[What this task involves]: Please transcribe the data below word for word, covering only the stretch from the line containing "coordinates (308, 270)." through the line containing "coordinates (56, 179).", both lines included.
****************************************
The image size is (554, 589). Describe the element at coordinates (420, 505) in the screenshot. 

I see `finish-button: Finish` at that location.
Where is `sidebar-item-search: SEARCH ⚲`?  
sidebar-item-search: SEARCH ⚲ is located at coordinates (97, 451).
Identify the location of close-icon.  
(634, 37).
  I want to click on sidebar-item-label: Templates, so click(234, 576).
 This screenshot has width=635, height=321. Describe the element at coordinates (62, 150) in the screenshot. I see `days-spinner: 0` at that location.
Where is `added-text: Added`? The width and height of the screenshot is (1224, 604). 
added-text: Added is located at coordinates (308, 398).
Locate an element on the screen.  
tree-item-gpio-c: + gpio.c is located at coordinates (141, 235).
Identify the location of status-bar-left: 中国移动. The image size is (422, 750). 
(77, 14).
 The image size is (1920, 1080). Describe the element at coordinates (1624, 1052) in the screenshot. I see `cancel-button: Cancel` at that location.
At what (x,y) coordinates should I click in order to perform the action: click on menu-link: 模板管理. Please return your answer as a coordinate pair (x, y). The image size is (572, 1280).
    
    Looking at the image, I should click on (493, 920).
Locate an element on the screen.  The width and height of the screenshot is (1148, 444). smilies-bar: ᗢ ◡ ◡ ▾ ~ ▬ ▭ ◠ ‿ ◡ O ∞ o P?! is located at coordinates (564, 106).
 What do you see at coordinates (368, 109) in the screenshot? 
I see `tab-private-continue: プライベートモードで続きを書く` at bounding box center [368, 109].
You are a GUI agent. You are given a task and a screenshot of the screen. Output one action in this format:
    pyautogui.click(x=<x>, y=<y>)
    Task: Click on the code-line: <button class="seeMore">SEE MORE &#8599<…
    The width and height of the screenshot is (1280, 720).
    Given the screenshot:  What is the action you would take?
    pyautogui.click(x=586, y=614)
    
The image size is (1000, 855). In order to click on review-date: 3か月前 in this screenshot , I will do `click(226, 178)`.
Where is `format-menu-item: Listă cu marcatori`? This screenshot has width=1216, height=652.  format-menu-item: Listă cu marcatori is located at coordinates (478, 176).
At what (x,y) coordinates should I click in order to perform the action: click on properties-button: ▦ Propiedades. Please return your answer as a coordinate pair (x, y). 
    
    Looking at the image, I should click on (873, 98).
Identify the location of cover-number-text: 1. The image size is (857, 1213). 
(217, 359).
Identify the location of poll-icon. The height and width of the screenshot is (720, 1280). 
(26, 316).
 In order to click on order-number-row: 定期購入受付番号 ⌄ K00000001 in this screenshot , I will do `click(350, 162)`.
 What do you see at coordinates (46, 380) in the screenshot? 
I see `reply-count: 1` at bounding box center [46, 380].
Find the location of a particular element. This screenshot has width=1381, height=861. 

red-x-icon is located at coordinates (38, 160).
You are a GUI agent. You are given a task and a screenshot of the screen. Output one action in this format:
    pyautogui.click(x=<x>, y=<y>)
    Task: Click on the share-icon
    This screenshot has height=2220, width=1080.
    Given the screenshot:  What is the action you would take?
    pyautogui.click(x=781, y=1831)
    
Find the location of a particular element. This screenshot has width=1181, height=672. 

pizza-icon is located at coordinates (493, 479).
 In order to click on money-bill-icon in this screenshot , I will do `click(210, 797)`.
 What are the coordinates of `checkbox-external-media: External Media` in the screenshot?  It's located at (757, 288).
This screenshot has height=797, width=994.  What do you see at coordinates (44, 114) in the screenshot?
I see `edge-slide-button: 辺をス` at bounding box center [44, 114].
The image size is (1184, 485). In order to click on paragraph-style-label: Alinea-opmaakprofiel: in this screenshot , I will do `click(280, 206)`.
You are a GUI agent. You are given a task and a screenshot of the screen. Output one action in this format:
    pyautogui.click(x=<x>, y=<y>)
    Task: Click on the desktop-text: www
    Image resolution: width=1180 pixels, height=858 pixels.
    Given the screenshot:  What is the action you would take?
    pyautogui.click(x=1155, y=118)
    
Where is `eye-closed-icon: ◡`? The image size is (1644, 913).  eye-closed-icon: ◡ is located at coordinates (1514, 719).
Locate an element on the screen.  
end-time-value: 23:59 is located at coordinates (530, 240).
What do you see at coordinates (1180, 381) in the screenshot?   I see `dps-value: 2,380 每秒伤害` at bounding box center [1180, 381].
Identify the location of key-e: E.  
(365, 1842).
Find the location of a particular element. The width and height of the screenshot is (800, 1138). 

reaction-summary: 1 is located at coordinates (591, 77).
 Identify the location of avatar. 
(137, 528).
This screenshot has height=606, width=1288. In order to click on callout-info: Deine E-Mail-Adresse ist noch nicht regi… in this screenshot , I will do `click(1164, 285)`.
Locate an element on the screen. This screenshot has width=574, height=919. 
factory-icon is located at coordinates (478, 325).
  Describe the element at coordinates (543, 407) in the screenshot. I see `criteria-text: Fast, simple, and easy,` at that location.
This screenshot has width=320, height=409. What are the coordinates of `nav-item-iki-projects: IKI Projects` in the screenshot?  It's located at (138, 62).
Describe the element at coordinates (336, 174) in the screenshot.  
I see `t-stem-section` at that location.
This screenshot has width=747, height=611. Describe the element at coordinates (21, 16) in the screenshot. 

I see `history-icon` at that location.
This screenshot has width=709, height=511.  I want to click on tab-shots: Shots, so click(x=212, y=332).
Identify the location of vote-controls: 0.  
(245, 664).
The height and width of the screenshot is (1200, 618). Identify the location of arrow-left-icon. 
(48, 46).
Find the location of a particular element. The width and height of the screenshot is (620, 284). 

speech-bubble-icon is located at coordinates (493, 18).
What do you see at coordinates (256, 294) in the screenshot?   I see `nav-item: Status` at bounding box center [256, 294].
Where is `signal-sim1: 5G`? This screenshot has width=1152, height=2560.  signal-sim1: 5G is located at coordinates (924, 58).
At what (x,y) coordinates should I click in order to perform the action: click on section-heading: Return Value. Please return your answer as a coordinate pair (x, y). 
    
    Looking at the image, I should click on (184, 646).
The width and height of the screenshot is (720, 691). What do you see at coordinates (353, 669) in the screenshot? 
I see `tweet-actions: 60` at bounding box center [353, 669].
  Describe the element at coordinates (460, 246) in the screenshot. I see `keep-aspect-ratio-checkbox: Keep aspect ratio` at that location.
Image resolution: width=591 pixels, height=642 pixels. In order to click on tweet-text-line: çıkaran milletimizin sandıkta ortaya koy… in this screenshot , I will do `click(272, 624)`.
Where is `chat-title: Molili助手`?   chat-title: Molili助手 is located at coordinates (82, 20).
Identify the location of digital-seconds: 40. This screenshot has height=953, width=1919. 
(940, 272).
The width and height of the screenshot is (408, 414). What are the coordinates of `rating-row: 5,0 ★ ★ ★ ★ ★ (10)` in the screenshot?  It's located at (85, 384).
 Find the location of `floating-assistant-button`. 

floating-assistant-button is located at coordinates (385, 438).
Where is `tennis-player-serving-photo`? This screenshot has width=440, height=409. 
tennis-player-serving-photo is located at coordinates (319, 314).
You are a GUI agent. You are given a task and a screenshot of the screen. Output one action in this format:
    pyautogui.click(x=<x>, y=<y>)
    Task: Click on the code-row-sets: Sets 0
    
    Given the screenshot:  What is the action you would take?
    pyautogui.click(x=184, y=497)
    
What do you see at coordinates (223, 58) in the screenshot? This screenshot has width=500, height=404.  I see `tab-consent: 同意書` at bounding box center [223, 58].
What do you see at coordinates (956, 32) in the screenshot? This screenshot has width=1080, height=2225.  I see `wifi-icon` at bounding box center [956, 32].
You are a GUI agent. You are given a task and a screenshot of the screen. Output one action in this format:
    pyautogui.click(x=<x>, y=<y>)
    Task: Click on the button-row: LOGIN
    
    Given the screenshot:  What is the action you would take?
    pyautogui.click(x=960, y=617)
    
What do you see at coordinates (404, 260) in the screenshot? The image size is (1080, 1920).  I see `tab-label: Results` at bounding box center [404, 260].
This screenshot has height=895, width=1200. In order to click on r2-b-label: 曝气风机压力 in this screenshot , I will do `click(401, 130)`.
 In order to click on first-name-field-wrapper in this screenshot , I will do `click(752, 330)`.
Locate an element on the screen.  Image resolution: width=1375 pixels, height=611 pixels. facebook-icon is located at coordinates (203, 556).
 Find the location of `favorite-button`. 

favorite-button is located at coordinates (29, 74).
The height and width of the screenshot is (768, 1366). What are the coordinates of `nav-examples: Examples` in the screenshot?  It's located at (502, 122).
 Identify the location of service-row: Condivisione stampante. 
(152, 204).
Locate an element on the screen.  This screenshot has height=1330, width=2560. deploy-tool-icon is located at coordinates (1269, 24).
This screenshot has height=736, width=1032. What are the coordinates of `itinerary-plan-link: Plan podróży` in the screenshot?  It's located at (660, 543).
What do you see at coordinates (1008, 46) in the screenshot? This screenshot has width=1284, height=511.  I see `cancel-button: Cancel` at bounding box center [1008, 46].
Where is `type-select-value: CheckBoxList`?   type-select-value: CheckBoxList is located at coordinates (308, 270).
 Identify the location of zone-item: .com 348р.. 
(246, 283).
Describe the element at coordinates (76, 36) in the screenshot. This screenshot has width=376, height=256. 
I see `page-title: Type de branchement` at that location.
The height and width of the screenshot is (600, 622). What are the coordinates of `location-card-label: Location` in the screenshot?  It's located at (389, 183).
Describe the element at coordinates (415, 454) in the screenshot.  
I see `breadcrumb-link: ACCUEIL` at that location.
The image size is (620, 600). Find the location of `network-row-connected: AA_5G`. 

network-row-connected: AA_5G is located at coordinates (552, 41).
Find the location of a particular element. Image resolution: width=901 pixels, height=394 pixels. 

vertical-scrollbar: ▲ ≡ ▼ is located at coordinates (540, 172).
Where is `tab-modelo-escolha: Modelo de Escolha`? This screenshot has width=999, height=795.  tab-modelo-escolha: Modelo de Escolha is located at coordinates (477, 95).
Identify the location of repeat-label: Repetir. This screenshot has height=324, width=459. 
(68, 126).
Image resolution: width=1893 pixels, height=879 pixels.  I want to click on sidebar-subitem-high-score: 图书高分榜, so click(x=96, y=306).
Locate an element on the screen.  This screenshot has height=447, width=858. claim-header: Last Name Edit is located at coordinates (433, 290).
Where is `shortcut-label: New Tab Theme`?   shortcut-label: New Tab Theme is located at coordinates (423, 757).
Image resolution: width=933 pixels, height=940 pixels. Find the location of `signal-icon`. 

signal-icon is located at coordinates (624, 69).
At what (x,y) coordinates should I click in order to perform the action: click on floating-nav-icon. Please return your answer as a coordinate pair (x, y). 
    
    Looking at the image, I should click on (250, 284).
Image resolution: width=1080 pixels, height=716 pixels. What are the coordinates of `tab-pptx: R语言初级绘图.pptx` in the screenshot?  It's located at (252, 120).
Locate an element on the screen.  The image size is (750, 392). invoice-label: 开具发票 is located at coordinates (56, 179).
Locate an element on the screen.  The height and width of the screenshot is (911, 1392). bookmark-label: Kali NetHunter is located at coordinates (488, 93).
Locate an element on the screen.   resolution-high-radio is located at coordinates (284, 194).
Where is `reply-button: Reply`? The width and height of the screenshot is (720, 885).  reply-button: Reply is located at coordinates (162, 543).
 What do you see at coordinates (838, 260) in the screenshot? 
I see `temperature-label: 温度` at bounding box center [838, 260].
****************************************
[Response]:
Where is `type-select-value: CheckBoxList`?   type-select-value: CheckBoxList is located at coordinates (308, 270).
 Identify the location of zone-item: .com 348р.. 
(246, 283).
Describe the element at coordinates (76, 36) in the screenshot. This screenshot has width=376, height=256. 
I see `page-title: Type de branchement` at that location.
The height and width of the screenshot is (600, 622). What are the coordinates of `location-card-label: Location` in the screenshot?  It's located at (389, 183).
Describe the element at coordinates (415, 454) in the screenshot.  
I see `breadcrumb-link: ACCUEIL` at that location.
The image size is (620, 600). Find the location of `network-row-connected: AA_5G`. 

network-row-connected: AA_5G is located at coordinates (552, 41).
Find the location of a particular element. Image resolution: width=901 pixels, height=394 pixels. 

vertical-scrollbar: ▲ ≡ ▼ is located at coordinates (540, 172).
Where is `tab-modelo-escolha: Modelo de Escolha`? This screenshot has width=999, height=795.  tab-modelo-escolha: Modelo de Escolha is located at coordinates (477, 95).
Identify the location of repeat-label: Repetir. This screenshot has height=324, width=459. 
(68, 126).
Image resolution: width=1893 pixels, height=879 pixels.  I want to click on sidebar-subitem-high-score: 图书高分榜, so click(x=96, y=306).
Locate an element on the screen.  This screenshot has height=447, width=858. claim-header: Last Name Edit is located at coordinates (433, 290).
Where is `shortcut-label: New Tab Theme`?   shortcut-label: New Tab Theme is located at coordinates (423, 757).
Image resolution: width=933 pixels, height=940 pixels. Find the location of `signal-icon`. 

signal-icon is located at coordinates (624, 69).
At what (x,y) coordinates should I click in order to perform the action: click on floating-nav-icon. Please return your answer as a coordinate pair (x, y). 
    
    Looking at the image, I should click on (250, 284).
Image resolution: width=1080 pixels, height=716 pixels. What are the coordinates of `tab-pptx: R语言初级绘图.pptx` in the screenshot?  It's located at (252, 120).
Locate an element on the screen.  The image size is (750, 392). invoice-label: 开具发票 is located at coordinates (56, 179).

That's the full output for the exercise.